Im Verlauf der Periode der Konfrontation hatte ich Dutzende Gespräche mit der Opposition und westlichen Politikern durchgeführt, die auf eine friedliche Beilegung des Konflikts zielten. Das Hauptziel dieser Verhandlungen war es, Bürgerkrieg und Blutvergießen zu verhindern. Bis zu diesem Zeitpunkt spaltete sich die Ukraine politisch in zwei Hälften. Etwa 50% der Bevölkerung unterstützte die Demonstranten des Maidan und ungefähr ebenso viele waren dagegen. Ich verstand gut, dass der Beginn einer gewaltsamen Unterdrückung der Proteste die Teilung der Ukraine und Anfang des Bürgerkriegs bedeutet hätte.

Mit dem Ziel einer möglichst raschen Beendigung der Gewalt und der Konfrontation wurde am 21. Februar 2014, in Kiew zwischen mir und den Vertretern der ukrainischen Opposition (Vitali Klitschko, Arseni Jazenjuk und Oleg Tyagnibok), unter Teilnahme von Vertretern der europäischen Union (der Bundesminister des Auswärtigen der Bundesrepublik Deutschland, Frank-Walter Steinmeier, der Außenminister der Republik Polen, Radoslaw Sikorski und der Leiter des Departements Kontinentaleuropa des Ministeriums für Auswärtige Angelegenheiten Frankreichs, Eric Fournier), eine Vereinbarung über die Beilegung der politischen Krise in der Ukraine (weiter - die "Vereinbarung") entwickelt und unterschrieben.

◆ ◆ ◆ ◆ ◆

## SCHRIFTLICHE AUFGABE
Zitiere aus der Textstelle oben über die Krise in der Ukraine den Abschnitt zwischen „Im Verlauf der“ und „Bürgerkriegs bedeutet hätte.“, beide eingeschlossen.

## BEREITGESTELLTES MATERIAL

◆ ◆ ◆ ◆ ◆

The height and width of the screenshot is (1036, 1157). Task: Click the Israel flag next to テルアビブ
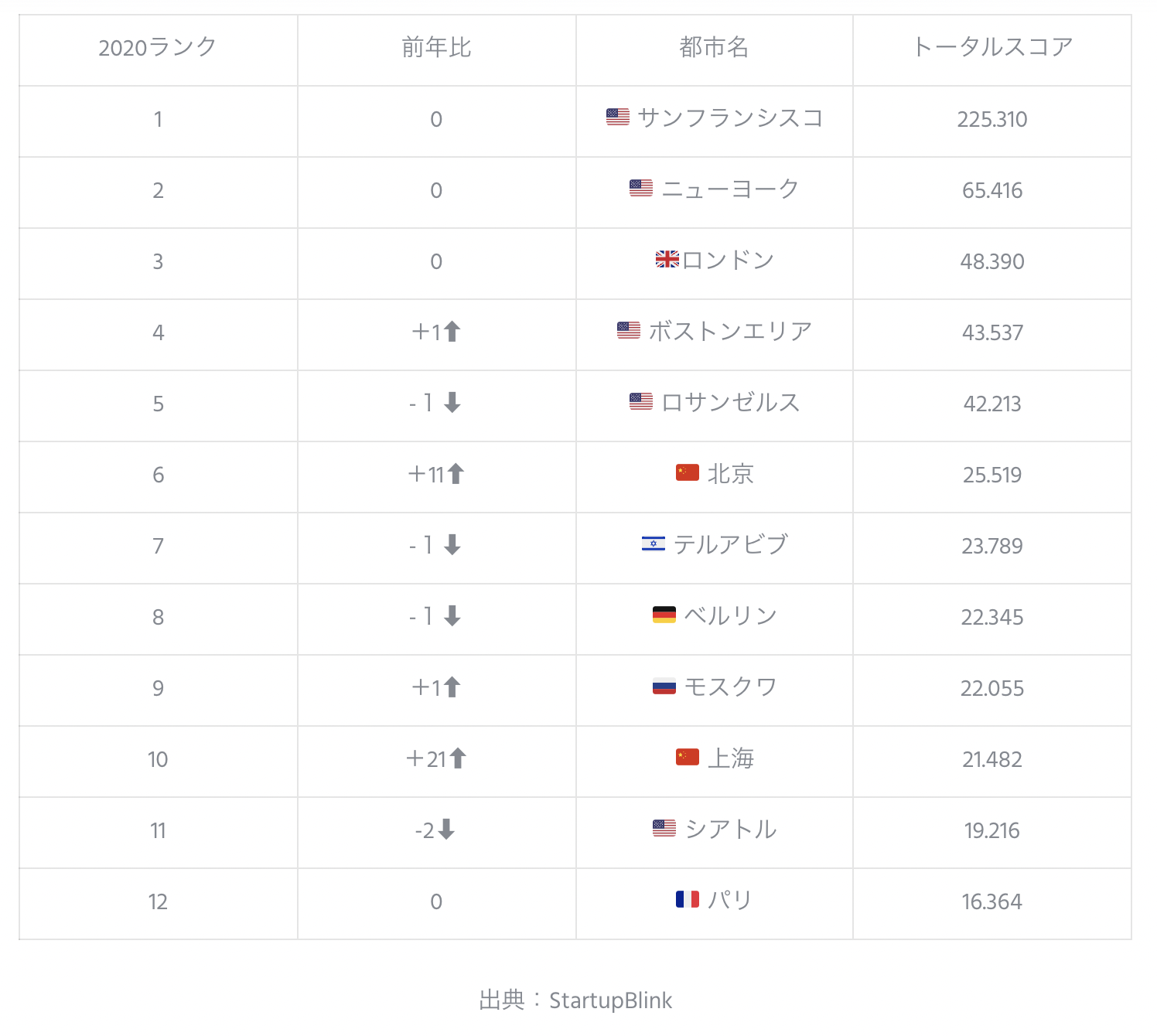coord(654,544)
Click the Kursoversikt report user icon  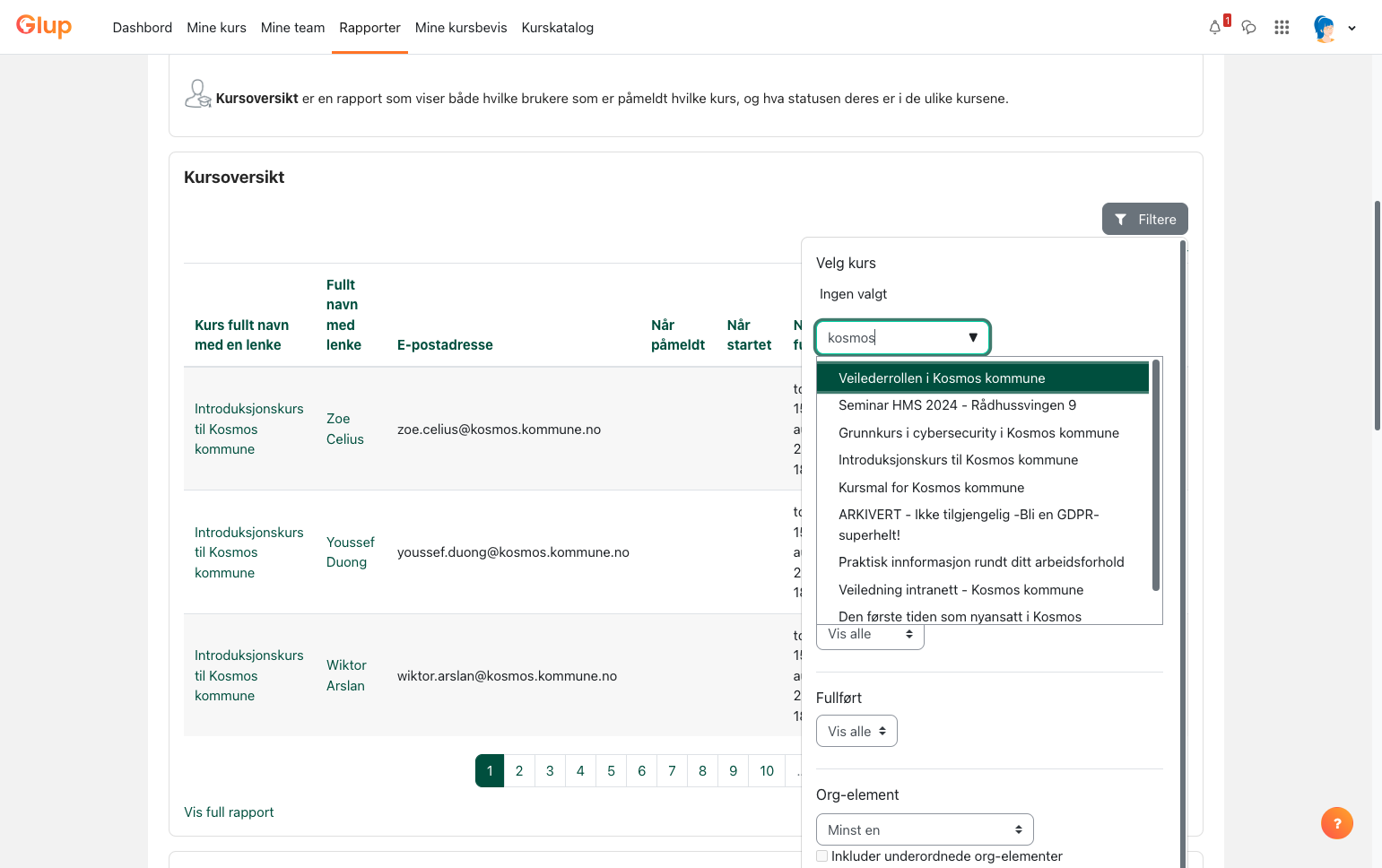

◆ ◆ ◆ ◆ ◆

## LÖSUNG DIESER AUFGABE
Im Verlauf der Periode der Konfrontation hatte ich Dutzende Gespräche mit der Opposition und westlichen Politikern durchgeführt, die auf eine friedliche Beilegung des Konflikts zielten. Das Hauptziel dieser Verhandlungen war es, Bürgerkrieg und Blutvergießen zu verhindern. Bis zu diesem Zeitpunkt spaltete sich die Ukraine politisch in zwei Hälften. Etwa 50% der Bevölkerung unterstützte die Demonstranten des Maidan und ungefähr ebenso viele waren dagegen. Ich verstand gut, dass der Beginn einer gewaltsamen Unterdrückung der Proteste die Teilung der Ukraine und Anfang des Bürgerkriegs bedeutet hätte.